Horsetown was a major historical mining town on the Clear Creek in Reading, California, United States in Shasta County. The town was founded as a tent mining town in 1851 after Major Pierson Barton Reading found gold just east of where the town was founded. Reading's gold find site is called Reading's Bar after the sandbar on Clear Creek. The small mining town was first called Clear Creek Diggings in 1851, it was founded on Clear Creek Road and Clear Creek. As the town grew it was given the name One Horse Town and then it was changed to Horsetown. The gold found here starting a California Gold Rush in the surrounding area.

==History==
Reading gold discovery was a major part of the California Gold Rush and news of the find started the Northern California 49ers Gold Rush. Reading started to look for gold soon after hearing about the Sutter's Mill gold discovery. Reading worked as John Sutter’s clerk and trapper in 1844. The town was the home to some miners and served the many miners in the mining valley. In 1855, Horsetown covered 36 acres with a population of 1,000, by 1856 it was 2,000. Lots of water is needed for mining gold, so the miners built a small dam along Clear Creek. By October 1849 about 250 men were mining on Clear Creek. The 49er miner, Alexander Andrews at Clear Creek diggings built the Horsetown Bridge near Reading’s bar to cross Clear Creek safely. Andrews wrote about his time in Clear Creek Diggings. He noted a good day of mining would get a miner about $100 a day in gold in 1853 ($3,987.00 in today's money), but prices of goods were also high. At its peak during the start of the finds in the winter of 1849 miners were finding $200 a day as gold was being found in all the river, creek, or stream in the valley, as there was more water in the winter. Duffy built Duffy’s Ditch that brought water into Horsetown. A dam and water system was built by Nathan Townsend, who sold water to the miners. Townsend sold the system to Enos Taylor and William Harrison Elmore in 1856. A second and much larger water system was built in 1855, the Clear Creek Ditch, with 49 miles of flumes. A stagecoach road was built from Stockton & Andrews’ Bridge to Horsetown. The water was traveling through a 460-foot hard rock tunnel. To store the winter rainfall a 5-acre earthwork reservoir was built. The water intake for the ditch was near the stagecoach stop at Tower House on the wagon road to Yreka. Most of the former Horsetown water system is now under Whiskeytown Lake built in 1963 with the Whiskeytown Dam 11 miles north of Horsetown. In 1850, a wagan road was built from Red Bluff and Shasta, with a stop at Briggsville and Horsetown. In 1852 Father Florian built the first church in Horsetown. Shasta County's first Wells Fargo Express offices and telegraph office was in Horsetown. By 1860 most of the gold had run out and the town was not busy anymore. Most of the goods at Townsend came by wagon train from Shasta.
In 1868, the town of Horsetown was destroyed by a fire and was not rebuilt. The site, Grant Redding, on Clear Creek Road, is now back to oak trees in a rural canyon, 10 miles east of the Redding Municipal Airport.

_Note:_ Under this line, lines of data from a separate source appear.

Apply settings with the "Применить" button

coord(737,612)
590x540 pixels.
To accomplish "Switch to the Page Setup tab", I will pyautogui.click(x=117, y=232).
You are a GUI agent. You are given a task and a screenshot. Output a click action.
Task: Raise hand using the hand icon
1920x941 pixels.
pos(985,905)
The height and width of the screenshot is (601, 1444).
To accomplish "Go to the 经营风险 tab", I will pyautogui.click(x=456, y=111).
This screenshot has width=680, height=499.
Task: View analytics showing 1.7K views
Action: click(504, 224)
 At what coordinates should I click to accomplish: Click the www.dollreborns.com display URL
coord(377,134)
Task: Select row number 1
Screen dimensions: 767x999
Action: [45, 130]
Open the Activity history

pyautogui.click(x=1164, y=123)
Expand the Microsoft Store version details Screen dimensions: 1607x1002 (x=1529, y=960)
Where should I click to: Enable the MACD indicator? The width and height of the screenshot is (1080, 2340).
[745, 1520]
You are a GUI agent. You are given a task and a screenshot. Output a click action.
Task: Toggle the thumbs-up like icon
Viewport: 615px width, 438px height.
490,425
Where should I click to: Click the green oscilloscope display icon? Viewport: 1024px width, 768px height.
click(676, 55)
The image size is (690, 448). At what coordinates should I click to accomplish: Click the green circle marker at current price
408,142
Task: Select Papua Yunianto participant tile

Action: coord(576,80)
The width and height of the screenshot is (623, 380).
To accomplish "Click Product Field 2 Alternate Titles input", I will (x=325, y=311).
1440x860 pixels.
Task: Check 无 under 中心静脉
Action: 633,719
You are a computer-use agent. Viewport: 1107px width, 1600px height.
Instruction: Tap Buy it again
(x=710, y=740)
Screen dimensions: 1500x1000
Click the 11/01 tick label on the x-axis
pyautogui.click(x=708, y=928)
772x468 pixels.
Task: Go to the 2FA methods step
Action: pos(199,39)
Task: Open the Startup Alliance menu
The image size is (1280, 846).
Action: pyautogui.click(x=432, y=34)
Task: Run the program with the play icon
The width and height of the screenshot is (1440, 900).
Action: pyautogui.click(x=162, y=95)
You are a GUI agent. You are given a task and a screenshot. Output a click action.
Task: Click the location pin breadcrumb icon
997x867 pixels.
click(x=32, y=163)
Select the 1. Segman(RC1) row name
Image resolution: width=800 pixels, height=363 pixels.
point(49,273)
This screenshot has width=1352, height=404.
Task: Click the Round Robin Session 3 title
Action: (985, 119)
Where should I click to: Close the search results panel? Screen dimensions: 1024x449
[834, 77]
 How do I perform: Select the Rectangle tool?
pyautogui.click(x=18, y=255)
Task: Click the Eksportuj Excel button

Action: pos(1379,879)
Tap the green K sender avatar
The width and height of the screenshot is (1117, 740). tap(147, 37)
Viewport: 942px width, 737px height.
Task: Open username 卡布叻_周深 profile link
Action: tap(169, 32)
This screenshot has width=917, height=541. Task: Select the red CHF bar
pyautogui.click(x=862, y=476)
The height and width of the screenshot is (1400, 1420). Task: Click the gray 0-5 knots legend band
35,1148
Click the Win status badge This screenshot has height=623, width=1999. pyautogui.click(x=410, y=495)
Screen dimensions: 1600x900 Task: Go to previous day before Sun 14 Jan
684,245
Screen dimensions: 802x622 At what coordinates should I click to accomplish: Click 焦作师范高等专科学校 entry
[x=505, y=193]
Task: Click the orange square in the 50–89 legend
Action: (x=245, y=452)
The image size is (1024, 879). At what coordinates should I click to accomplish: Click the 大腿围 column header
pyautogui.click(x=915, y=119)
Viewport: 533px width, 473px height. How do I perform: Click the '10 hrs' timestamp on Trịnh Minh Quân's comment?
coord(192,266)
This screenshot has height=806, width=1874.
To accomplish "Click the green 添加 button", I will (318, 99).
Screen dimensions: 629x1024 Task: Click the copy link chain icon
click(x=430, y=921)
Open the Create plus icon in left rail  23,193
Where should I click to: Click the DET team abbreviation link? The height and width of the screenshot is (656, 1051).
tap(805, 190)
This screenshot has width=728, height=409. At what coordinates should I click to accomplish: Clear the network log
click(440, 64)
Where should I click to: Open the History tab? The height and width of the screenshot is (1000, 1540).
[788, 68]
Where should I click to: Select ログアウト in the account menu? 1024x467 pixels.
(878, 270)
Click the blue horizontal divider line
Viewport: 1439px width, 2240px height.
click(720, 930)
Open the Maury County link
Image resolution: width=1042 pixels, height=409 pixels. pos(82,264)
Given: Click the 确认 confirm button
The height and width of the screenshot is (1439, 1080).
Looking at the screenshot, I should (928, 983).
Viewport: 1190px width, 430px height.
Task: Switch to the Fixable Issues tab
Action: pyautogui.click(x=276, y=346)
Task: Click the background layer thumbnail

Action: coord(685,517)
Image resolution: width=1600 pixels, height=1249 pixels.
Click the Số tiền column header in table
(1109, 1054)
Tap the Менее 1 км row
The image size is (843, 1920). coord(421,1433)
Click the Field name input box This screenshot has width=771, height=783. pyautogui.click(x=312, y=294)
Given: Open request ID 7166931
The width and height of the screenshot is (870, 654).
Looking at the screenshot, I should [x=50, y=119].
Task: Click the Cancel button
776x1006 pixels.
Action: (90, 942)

From Horsetown the gold rush moved out to a number of small mining towns north of the Clear Creek, including: Briggsville, Muletown, Lower Springs, Texas Springs, Middletown, Piety Hill, Igo, Larkin, Jackass Flat, Ono, Bald Hills, Janesville, and to the north Whiskeytown, Shasta, Tower House, and French Gulch.

==Horsetown Clear-Creek Preserve==
Horsetown Clear-Creek Preserve is an 27-acre nature preserve run by volunteers as a Nonprofit organization founded in 1988. Horsetown Clear-Creek Preserve has over 200 members. Along the creek the volunteers have day-use spots with hiking trails, picnic tables and in the spring and fall volunteer run interpretive walks and events. The Horsetown Clear-Creek Preserve is also a safe place for Chinook Salmon spawning.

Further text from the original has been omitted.